=== ENTRADA ===
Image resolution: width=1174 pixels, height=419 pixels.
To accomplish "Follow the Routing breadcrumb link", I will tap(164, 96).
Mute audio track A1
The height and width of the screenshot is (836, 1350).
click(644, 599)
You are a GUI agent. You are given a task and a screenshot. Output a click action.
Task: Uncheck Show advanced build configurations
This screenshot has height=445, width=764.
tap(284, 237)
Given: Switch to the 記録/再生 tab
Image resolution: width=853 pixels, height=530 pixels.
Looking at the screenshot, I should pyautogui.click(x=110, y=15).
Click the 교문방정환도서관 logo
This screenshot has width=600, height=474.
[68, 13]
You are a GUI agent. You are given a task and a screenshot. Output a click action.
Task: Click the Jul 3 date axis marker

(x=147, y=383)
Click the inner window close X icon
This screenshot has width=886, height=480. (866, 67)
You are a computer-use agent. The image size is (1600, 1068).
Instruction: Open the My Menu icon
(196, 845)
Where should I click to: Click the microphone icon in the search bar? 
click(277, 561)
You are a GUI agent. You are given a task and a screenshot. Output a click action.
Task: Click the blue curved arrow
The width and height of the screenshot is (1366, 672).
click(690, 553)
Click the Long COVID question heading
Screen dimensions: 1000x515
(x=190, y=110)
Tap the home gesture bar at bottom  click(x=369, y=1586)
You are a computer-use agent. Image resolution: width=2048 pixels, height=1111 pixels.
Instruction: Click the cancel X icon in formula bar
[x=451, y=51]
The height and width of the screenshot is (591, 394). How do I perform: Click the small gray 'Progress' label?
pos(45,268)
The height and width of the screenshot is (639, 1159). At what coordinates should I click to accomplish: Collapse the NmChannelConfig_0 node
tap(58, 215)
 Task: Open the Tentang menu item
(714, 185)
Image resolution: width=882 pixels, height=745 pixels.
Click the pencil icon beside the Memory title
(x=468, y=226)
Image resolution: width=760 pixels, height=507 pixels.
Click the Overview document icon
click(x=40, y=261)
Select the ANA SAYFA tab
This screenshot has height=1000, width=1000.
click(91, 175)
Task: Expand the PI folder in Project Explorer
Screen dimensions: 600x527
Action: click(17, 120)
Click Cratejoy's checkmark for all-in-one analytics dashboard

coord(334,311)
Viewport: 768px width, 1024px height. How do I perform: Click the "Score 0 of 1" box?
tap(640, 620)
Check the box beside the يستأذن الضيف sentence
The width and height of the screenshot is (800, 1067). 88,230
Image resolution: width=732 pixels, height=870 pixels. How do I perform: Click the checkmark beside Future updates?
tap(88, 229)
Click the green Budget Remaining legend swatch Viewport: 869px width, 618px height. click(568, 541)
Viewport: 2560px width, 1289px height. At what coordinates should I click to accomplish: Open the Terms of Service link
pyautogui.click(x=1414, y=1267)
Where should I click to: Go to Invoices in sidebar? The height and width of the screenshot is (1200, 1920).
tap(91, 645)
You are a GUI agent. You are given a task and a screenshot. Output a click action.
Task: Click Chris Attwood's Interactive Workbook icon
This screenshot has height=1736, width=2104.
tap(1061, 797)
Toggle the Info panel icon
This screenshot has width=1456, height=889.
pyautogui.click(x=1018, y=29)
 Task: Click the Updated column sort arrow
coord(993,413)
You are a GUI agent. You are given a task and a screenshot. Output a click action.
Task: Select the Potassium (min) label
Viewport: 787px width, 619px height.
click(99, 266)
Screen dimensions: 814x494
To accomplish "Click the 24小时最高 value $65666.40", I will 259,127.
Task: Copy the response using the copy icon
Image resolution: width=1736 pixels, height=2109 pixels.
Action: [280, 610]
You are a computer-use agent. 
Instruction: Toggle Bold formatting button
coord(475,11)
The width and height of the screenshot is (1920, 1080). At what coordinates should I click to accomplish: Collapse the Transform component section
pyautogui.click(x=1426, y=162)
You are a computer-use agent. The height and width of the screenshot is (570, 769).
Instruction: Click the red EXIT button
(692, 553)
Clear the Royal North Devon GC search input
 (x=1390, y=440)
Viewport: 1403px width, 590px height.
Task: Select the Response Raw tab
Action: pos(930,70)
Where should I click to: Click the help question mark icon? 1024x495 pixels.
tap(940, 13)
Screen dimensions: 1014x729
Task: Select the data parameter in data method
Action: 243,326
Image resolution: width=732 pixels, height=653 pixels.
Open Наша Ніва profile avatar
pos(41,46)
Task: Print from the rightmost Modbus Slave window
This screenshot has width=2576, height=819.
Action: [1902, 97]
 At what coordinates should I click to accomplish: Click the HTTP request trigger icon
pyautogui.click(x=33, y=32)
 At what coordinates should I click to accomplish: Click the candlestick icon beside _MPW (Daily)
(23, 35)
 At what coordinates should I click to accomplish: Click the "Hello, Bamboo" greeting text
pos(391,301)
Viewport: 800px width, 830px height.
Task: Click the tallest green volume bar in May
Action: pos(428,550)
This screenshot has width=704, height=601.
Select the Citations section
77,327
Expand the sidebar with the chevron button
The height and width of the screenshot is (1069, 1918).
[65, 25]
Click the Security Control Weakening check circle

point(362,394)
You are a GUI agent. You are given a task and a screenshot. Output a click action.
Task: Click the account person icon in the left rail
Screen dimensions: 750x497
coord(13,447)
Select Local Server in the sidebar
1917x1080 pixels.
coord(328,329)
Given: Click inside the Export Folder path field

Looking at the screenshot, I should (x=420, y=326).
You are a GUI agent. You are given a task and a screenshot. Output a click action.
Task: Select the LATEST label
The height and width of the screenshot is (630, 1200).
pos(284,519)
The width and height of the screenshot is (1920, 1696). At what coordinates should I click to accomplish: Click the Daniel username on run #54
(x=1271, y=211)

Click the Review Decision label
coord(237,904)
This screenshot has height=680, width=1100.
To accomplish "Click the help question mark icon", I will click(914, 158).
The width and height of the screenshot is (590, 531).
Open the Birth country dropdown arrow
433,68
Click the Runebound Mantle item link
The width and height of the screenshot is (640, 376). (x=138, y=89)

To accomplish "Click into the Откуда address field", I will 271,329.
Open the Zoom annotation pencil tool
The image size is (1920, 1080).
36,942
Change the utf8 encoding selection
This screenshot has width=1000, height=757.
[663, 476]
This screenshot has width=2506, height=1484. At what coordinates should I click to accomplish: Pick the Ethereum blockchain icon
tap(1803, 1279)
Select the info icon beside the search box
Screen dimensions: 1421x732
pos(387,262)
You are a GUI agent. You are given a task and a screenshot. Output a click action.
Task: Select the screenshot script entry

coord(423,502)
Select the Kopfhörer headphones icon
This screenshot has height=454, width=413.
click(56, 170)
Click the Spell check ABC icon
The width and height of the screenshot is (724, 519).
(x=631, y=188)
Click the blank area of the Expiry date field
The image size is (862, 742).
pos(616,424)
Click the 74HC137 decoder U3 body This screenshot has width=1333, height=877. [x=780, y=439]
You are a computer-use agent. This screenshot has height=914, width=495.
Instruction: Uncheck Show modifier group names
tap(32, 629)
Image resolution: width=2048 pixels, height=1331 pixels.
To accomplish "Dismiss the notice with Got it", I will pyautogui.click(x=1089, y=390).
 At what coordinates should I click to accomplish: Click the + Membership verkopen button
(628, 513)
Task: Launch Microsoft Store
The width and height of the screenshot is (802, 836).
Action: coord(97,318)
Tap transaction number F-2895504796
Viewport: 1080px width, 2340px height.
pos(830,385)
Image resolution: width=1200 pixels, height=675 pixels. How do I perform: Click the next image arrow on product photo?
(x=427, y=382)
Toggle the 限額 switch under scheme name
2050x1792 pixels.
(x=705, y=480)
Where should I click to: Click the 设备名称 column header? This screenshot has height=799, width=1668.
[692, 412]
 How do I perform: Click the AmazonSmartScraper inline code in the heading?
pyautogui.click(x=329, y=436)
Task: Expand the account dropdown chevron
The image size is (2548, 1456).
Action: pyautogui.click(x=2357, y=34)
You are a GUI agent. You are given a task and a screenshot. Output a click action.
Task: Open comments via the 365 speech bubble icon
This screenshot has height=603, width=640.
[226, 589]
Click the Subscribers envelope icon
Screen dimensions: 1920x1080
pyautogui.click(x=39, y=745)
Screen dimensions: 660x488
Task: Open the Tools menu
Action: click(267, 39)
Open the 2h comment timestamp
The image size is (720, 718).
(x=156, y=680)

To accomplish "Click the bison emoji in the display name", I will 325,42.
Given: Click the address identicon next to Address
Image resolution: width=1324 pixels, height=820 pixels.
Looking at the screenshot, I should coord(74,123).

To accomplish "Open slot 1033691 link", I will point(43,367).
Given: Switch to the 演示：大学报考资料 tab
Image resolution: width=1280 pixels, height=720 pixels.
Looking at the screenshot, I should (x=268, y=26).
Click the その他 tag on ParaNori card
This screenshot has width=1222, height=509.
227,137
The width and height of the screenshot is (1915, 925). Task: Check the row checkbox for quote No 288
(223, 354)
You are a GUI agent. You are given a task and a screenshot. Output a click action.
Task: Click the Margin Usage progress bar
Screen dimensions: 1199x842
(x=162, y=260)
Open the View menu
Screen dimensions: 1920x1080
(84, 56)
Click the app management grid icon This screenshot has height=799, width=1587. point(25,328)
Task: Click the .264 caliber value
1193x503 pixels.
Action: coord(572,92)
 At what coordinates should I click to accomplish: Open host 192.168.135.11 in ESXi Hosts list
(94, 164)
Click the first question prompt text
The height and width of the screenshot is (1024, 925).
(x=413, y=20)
===
» **TAREA**: Reescribe, por favor, las líneas que van desde la primera hasta la que contiene "Tap the home", ambas incluidas, cambiando "GUI agent" por "UI agent" y sin tocar nada más.

» **RESPUESTA**:
Image resolution: width=1174 pixels, height=419 pixels.
To accomplish "Follow the Routing breadcrumb link", I will tap(164, 96).
Mute audio track A1
The height and width of the screenshot is (836, 1350).
click(644, 599)
You are a UI agent. You are given a task and a screenshot. Output a click action.
Task: Uncheck Show advanced build configurations
This screenshot has height=445, width=764.
tap(284, 237)
Given: Switch to the 記録/再生 tab
Image resolution: width=853 pixels, height=530 pixels.
Looking at the screenshot, I should pyautogui.click(x=110, y=15).
Click the 교문방정환도서관 logo
This screenshot has width=600, height=474.
[68, 13]
You are a UI agent. You are given a task and a screenshot. Output a click action.
Task: Click the Jul 3 date axis marker

(x=147, y=383)
Click the inner window close X icon
This screenshot has width=886, height=480. (866, 67)
You are a computer-use agent. The image size is (1600, 1068).
Instruction: Open the My Menu icon
(196, 845)
Where should I click to: Click the microphone icon in the search bar? 
click(277, 561)
You are a UI agent. You are given a task and a screenshot. Output a click action.
Task: Click the blue curved arrow
The width and height of the screenshot is (1366, 672).
click(690, 553)
Click the Long COVID question heading
Screen dimensions: 1000x515
(x=190, y=110)
Tap the home gesture bar at bottom  click(x=369, y=1586)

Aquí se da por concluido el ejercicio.